Fabián Bonilla López/Noticias y Debate M3

Morelia, Mich., 9 de febrero, 2020.- La muerte se instaló en nuestro país. Y al parecer a ella poco le importan los colores partidistas de los gobiernos, del presente y del pasado, que al menos desde el discurso dicen querer frenarla. Sin embargo, en México sabemos que las muertes no son todas iguales, simplemente porque hay sectores de la población que sus vidas poco importan. Pues la muerte es un fenómeno atravesado por el clasismo y la discriminación. Terrible herencia de siglos de colonialismo.

Así la vida y la muerte de quien defiende la biodiversidad y los patrimonios naturales deberían de incumbirnos a todas y todos. Simplemente porque su defensa nos garantiza seguir respirando con cierta tranquilidad y el acceso a recursos vitales como el agua.

Pero los datos son contundentes, pues el 60% de los asesinatos a defensores de los territorios por su riqueza natural se producen en América Latina.
Según la organización Global Witness, un “defensor del medio ambiente” es cualquier persona que lleva a cabo una acción pacífica para proteger el medio ambiente o los derechos de la tierra. Pero paradójicamente estas mujeres y hombres son los sufren las amenazas y los ataques mortales al enfrentarse a las prácticas de explotación y extracción de recursos naturales en sus propios territorios.

Nuestro país ocupa uno de los primeros lugares de este ranking funesto. Detrás de Brasil y de Colombia.
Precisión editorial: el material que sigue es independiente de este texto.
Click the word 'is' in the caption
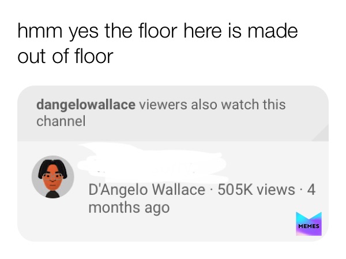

En apenas lo que va del presente sexenio se han asesinado a alrededor de 12 activistas ambientales en estados como los de Michoacán, Puebla, Oaxaca, Chihuahua, Chiapas. Precisamente donde se asientan las naciones originarias y aún persiste la diversidad natural.

Si bien el presidente Andrés Manuel López Obrador, advirtió en su visita a la comunidad ñhañhu de Amealco de Bonfil en Querétaro, que la “inseguridad es un tema que le preocupa y le ocupa” y por eso trabaja de la mano con el Gabinete de Seguridad. 

“Me preocupo y me ocupo, estoy dedicando todo el tiempo porque tenemos que lograr la paz y tranquilidad del país, ese es mi compromiso (…) Si atendemos el campo, si hay trabajo, si son buenos los salarios, sí hay bienestar habrá paz y tranquilidad”, dijo el presidente en su gira del pasado viernes.

Pero la realidad es otra, una realidad dolorosa que parece no tener fin.